**Your instructions:**
Type the listing below out again exactly. No images.

**Records shown:**
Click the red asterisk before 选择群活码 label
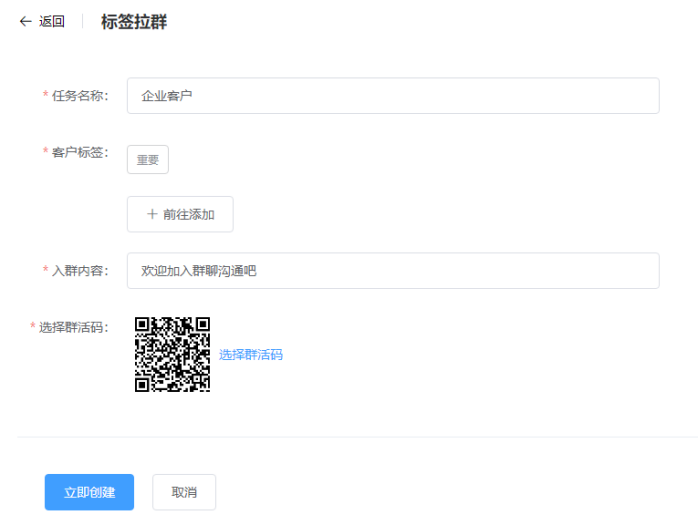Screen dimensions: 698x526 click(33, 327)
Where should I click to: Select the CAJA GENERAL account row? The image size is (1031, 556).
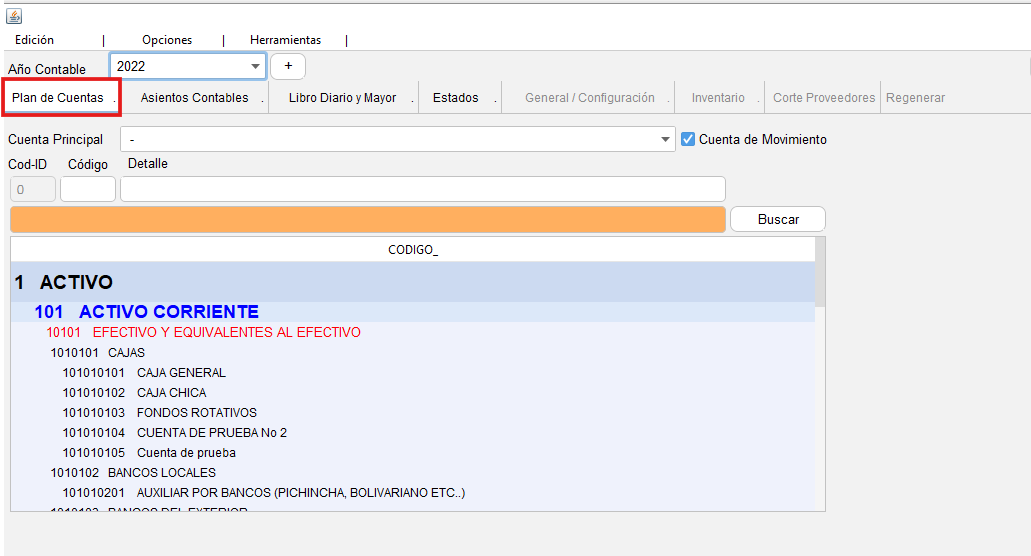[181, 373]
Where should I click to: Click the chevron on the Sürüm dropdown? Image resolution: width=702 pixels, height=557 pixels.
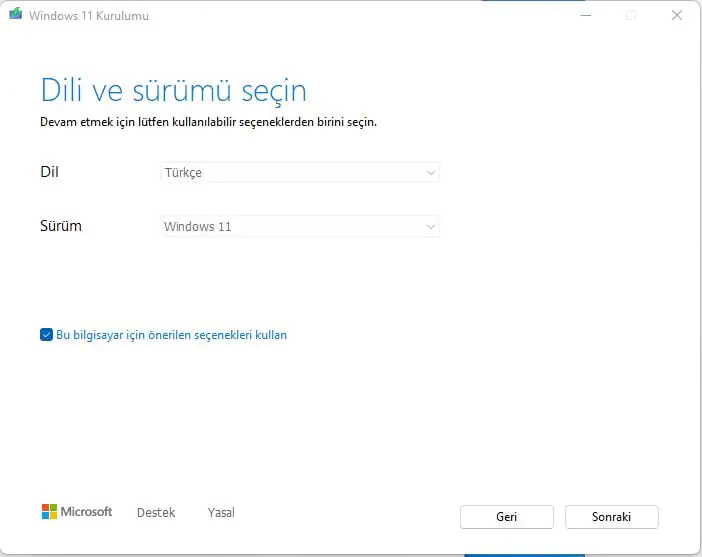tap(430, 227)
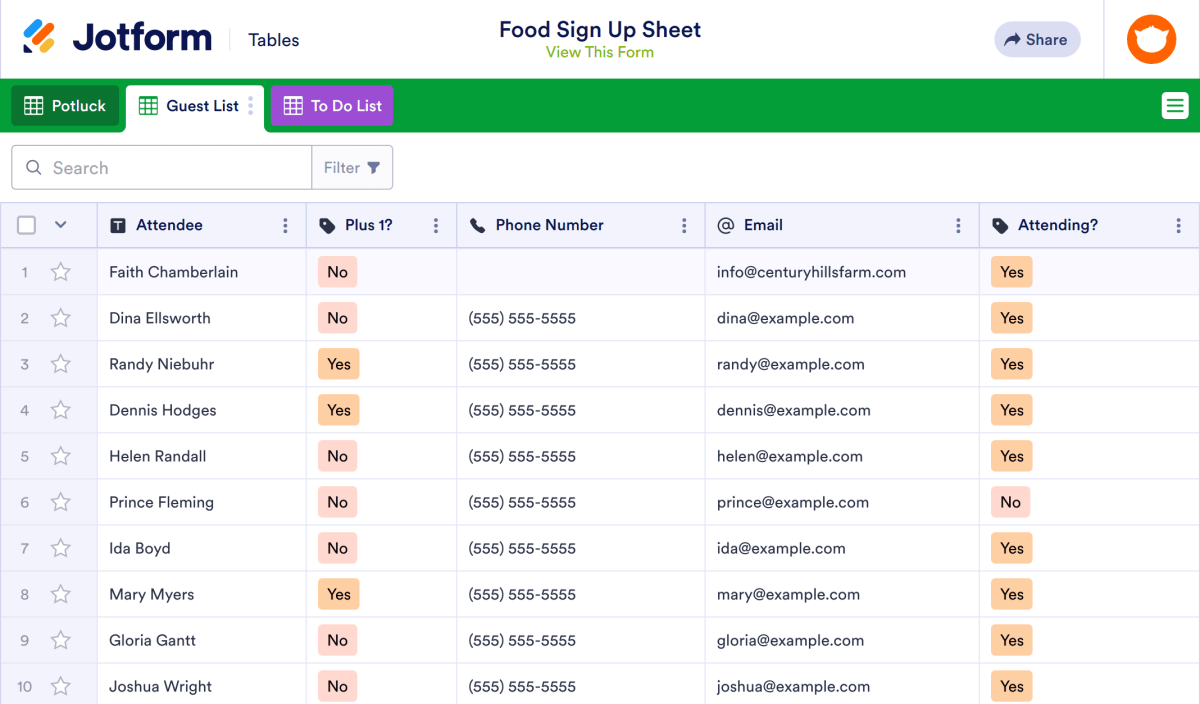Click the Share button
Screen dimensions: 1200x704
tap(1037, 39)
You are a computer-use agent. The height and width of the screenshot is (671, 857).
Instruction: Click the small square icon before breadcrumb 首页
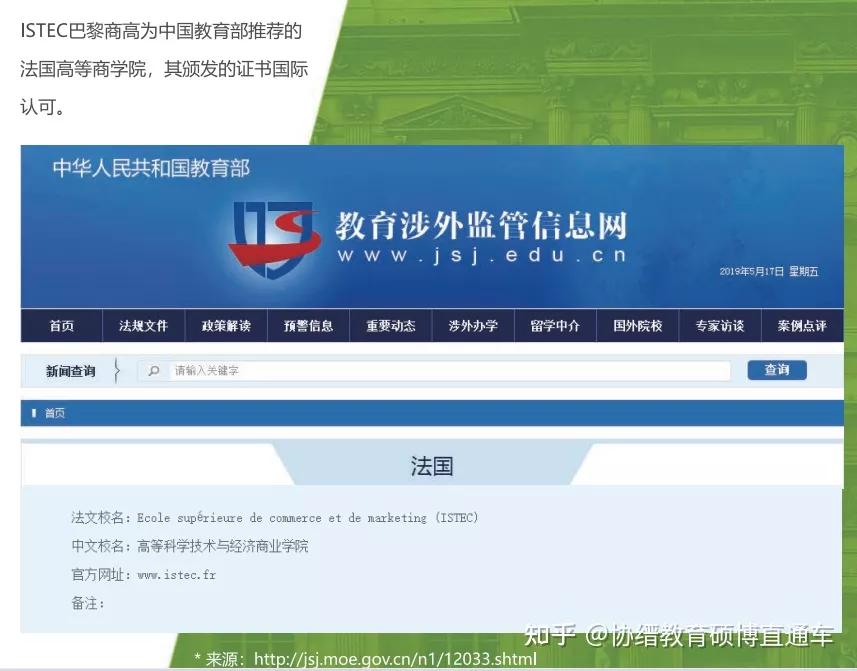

**Written reply:**
Click the red asterisk before 选择群活码 label
Screen dimensions: 698x526 click(33, 327)
Where should I click to: Select the CAJA GENERAL account row? The image size is (1031, 556).
[181, 373]
Where should I click to: Click the chevron on the Sürüm dropdown? Image resolution: width=702 pixels, height=557 pixels.
tap(430, 227)
Click the Share button
Screen dimensions: 1200x704
tap(1037, 39)
You are a computer-use agent. The height and width of the screenshot is (671, 857).
Instruction: Click the small square icon before breadcrumb 首页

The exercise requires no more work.